Qualitative monitoring of fermentations with infrared spectroscopy
Given the initial developmental work that has to be done with infrared spectroscopy to establish the calibrations for quantitative measurements, the research also looked at methods to eliminate this step. A very simple test, known as the conformity test, was developed. It is based on comparing the absorbancy per wavelength between spectra. The standard deviation (SD) at each data point (measurement at a specific wavelength) gives an indication of how similar or different the spectra are. Large SD values indicate that the spectra are very different, while small SD values show that the spectra are very similar.
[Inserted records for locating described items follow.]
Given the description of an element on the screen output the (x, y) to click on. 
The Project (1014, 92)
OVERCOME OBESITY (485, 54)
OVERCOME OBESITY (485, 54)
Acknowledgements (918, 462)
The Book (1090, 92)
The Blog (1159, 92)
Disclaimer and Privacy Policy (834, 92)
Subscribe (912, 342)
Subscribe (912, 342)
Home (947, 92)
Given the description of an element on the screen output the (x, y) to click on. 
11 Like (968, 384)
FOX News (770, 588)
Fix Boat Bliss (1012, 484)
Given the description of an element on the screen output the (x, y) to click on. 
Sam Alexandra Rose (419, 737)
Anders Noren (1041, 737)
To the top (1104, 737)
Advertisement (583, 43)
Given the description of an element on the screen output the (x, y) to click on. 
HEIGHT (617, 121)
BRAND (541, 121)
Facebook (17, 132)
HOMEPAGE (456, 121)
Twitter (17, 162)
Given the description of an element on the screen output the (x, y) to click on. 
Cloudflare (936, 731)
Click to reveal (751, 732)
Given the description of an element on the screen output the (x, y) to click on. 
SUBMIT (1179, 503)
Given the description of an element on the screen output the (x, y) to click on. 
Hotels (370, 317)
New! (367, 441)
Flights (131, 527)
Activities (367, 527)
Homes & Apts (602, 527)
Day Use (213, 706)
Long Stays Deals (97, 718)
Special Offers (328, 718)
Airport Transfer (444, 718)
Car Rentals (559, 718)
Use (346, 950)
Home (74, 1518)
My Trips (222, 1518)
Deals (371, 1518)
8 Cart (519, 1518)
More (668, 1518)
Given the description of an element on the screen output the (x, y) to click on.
The analyst also has the option of comparing only spectra in specific areas with each other, for example the areas where malic acid is absorbed, rather than the entire spectrum.
Small SD between spectra can also be interpreted that the samples from which the spectra were taken, are chemically very similar. Figure 3 illustrates the process as applied to AF: Each marker on the graph represents an IR spectrum which was taken daily from the fermentations in the course of progression. The green reference spectra refer to samples taken at the end of AF and analysed for RS to ensure that the fermentation is completely dry. The blue markers indicate the spectra measured at different stages during the AF.
FIGURE 3. Conformity test to monitor the progression of alcoholic fermentation by using mid-infrared spectra.
From Figure 3 it is clear that the distance between the blue markers and green reference spectra gradually becomes smaller at each subsequent stage of the fermentation progression. At stage 7 the blue markers lie on the same horizontal line as the green markers (small SD between the blue and green spectra) and it is therefore possible to deduct that the fermentation is completely dry.
To illustrate the explanation a graph was drawn in the right insert on Figure 3 showing the RS values measured in the laboratory, so that the relationship between the reduced RS concentrations and smaller SD of the two sets of spectra can be clearly seen.
With this qualitative approach it is therefore only necessary to examine the spectra and chemical analyses are quite unnecessary. The reference spectra may also represent malic acid concentration, which makes the method suitable for MLF. Several other applications of the test are currently being investigated.
The research conducted in this industry funded project laid a very valuable foundation for the monitoring of AF and MLF. Several quantitative calibration models were created by making use of infrared spectra and relevant reference values, and are currently being used not only in the research, but also in the wine laboratories of South African wine cellars. Qualitative models, using spectra only and no reference values, were also developed to eliminate the time-consuming calibration process.
Although it is clear that infrared spectroscopy can make a huge contribution to the monitoring of wine fermentations, the technology is not yet being used to its full potential in the industry. The input of wine laboratories and cellars has been considerable to optimise the technology for other users and make it as accurate as possible.
In a subsequent phase of the research the intention is to mount the IRS detectors online on fermentation tanks and expand the calibration models to measure colour components in juice and wine. This will bring the industry another step closer to complete automatisation of the monitoring of wine fermentations.